• [Written problem]
Copy out the items below, swapping every "dropdown" for "menu" and leaving everything else unchanged.

• [Dataset records]

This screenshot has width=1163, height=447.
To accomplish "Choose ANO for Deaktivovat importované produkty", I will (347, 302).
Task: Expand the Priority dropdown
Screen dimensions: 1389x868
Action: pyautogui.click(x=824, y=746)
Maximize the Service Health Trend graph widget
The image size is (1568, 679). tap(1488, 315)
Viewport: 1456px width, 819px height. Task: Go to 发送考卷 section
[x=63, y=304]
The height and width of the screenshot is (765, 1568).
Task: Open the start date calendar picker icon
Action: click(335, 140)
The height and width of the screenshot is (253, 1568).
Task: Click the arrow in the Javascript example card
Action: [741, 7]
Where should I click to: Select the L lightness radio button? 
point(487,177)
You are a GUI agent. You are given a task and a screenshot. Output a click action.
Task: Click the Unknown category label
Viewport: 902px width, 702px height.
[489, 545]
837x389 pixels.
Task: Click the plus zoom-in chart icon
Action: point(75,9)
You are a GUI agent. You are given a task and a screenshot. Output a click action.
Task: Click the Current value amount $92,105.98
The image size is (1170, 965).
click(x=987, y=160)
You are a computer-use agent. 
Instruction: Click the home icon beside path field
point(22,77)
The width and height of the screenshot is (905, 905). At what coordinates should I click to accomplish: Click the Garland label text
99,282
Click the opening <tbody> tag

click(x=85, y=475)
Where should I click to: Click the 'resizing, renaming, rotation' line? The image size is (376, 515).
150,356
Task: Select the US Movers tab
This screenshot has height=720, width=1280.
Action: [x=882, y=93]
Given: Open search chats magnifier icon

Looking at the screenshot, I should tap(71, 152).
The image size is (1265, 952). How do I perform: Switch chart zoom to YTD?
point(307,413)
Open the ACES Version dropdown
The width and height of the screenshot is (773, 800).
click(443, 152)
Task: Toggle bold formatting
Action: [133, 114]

• [The result]
This screenshot has width=1163, height=447.
To accomplish "Choose ANO for Deaktivovat importované produkty", I will (347, 302).
Task: Expand the Priority menu
Screen dimensions: 1389x868
Action: pyautogui.click(x=824, y=746)
Maximize the Service Health Trend graph widget
The image size is (1568, 679). tap(1488, 315)
Viewport: 1456px width, 819px height. Task: Go to 发送考卷 section
[x=63, y=304]
The height and width of the screenshot is (765, 1568).
Task: Open the start date calendar picker icon
Action: click(335, 140)
The height and width of the screenshot is (253, 1568).
Task: Click the arrow in the Javascript example card
Action: [741, 7]
Where should I click to: Select the L lightness radio button? 
point(487,177)
You are a GUI agent. You are given a task and a screenshot. Output a click action.
Task: Click the Unknown category label
Viewport: 902px width, 702px height.
[489, 545]
837x389 pixels.
Task: Click the plus zoom-in chart icon
Action: point(75,9)
You are a GUI agent. You are given a task and a screenshot. Output a click action.
Task: Click the Current value amount $92,105.98
The image size is (1170, 965).
click(x=987, y=160)
You are a computer-use agent. 
Instruction: Click the home icon beside path field
point(22,77)
The width and height of the screenshot is (905, 905). At what coordinates should I click to accomplish: Click the Garland label text
99,282
Click the opening <tbody> tag

click(x=85, y=475)
Where should I click to: Click the 'resizing, renaming, rotation' line? The image size is (376, 515).
150,356
Task: Select the US Movers tab
This screenshot has height=720, width=1280.
Action: [x=882, y=93]
Given: Open search chats magnifier icon

Looking at the screenshot, I should tap(71, 152).
The image size is (1265, 952). How do I perform: Switch chart zoom to YTD?
point(307,413)
Open the ACES Version menu
The width and height of the screenshot is (773, 800).
click(443, 152)
Task: Toggle bold formatting
Action: [133, 114]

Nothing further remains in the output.